The FAA did require a red light be placed on the tower where it was originally proposed.
Fergus said the FAA conducted a study in 2008 to determine whether the proposed tower would pose any hazard to aircraft. By 2009, a public comment period had ended, and the FAA had received no comments even though it sent out 2,000 e-mails to residents and officials in the Medford area.
The new tower, which replaces a 60-foot tower to the south on the same 9-acre property owned by the Medford Water Commission, is visible from miles away. The old tower has served as the city's primary communications transmission center since 1988.
The FAA issue is the latest in a series of embarrassing procedural gaffes related to the project.
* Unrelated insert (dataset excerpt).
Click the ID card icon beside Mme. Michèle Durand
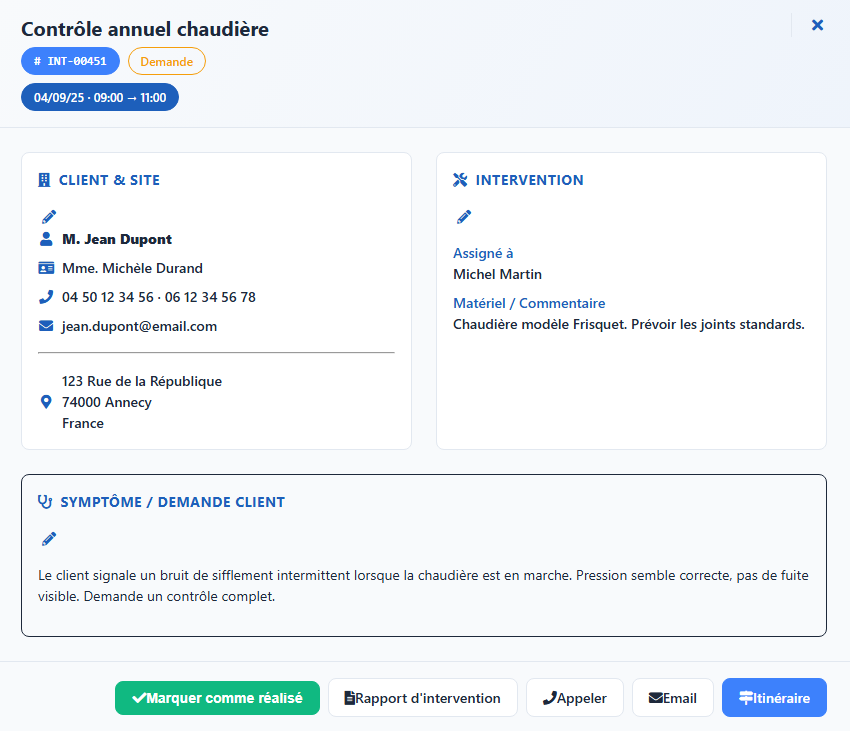850x731 pixels. [44, 267]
The tower construction first raised concerns when neighbors were not notified and discovered during Christmas week that a 130-foot tower had been raised in their midst. The neighbors have appealed that lack of notice, but while city officials have apologized, they say the tower is exempt from land-use rules because it is for public safety.
Then, on Feb. 11, the FCC issued a notice of violation to the city for failing to register the tower. It has since been registered. The FCC also is looking into a separate complaint that the tower should have been subject to further review because it is within a half-mile of a historic home. City officials say this issue hasn't been resolved.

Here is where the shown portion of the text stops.